Por Todos Somos Geek · · 2 min de leitura
Nolan transforma Odisseia em experiência épica no cinema
Foto: Universal Pictures

O novo filme de Christopher Nolan, “A Odisseia”, adapta o poema épico de Homero para o cinema. A produção, lançada em 2026, aposta em uma experiência visual e sonora imersiva, filmada integralmente em IMAX. A história acompanha a tentativa do herói Odisseu de voltar para casa após a Guerra de Troia, enfrentando monstros, deuses e as consequências de suas escolhas. Paralelamente, seu filho Telêmaco busca notícias do pai, enquanto Penélope, sua esposa, resiste à pressão em Ítaca.

O crítico do Portal GeekPop News destaca que Nolan não simplifica a obra original para transformá-la em um blockbuster comum. A fotografia, o som e os cenários trabalham juntos para criar a sensação de uma jornada épica. As três horas de duração passam rapidamente, segundo a análise, devido à narrativa intensa e cheia de camadas. O elenco estelar é bem administrado, com cada ator ocupando o espaço necessário para a história, sem privilégios.

Matt Damon é apontado como um dos destaques, entregando um Odisseu que carrega o peso da guerra e da esperança. Tom Holland surpreende como Telêmaco, embora sua jornada de amadurecimento, presente no poema original, tenha sido reduzida na adaptação. Anne Hathaway constrói uma Penélope marcada pela resistência. Robert Pattinson e John Leguizamo também são mencionados, com Leguizamo sendo uma das maiores surpresas do elenco como Eumeu.

Charlize Theron funciona como Calipso, mas tem participação menor do que o esperado. Lupita Nyong’o aproveita bem o pouco tempo como Helena de Troia. Zendaya, que interpreta a deusa Atena, parece servir apenas como uma consultora fantasma, com menos destaque do que no poema. O crítico ressalta que Nolan ensina como usar um elenco de estrelas sem criar cenas desnecessárias para cada astro.

As cenas de ação, como a invasão de Troia e os confrontos nas ilhas, impressionam pela construção visual e pela sensação de realidade. O uso de computação gráfica, se existente, praticamente desaparece. As coreografias são bem executadas, e cada batalha ajuda a contar a história. As discussões sobre a escalação do elenco perdem importância diante do resultado final, que não compromete a narrativa.
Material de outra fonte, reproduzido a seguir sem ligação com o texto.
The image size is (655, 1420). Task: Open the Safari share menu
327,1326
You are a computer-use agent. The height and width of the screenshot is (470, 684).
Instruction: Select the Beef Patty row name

A adaptação não deve ser avaliada apenas pela fidelidade ao poema de Homero, segundo a análise. Nolan condensa acontecimentos e reinterpreta personagens, mas a essência da obra permanece. No entanto, algumas mudanças recaem sobre momentos importantes, como a participação reduzida de Atena. O desfecho é simplificado, alterando um dos momentos mais simbólicos do poema, o que incomodou o crítico, embora funcione para o filme.

Apesar das observações, o resultado é positivo. Nolan preserva o que importa em “Odisseia” e utiliza o cinema em sua forma mais completa. O filme impressiona pela escala e pela ambição. A obra é descrita como uma experiência cinematográfica que merece ser vivida na tela grande, valendo o ingresso e as três horas de duração.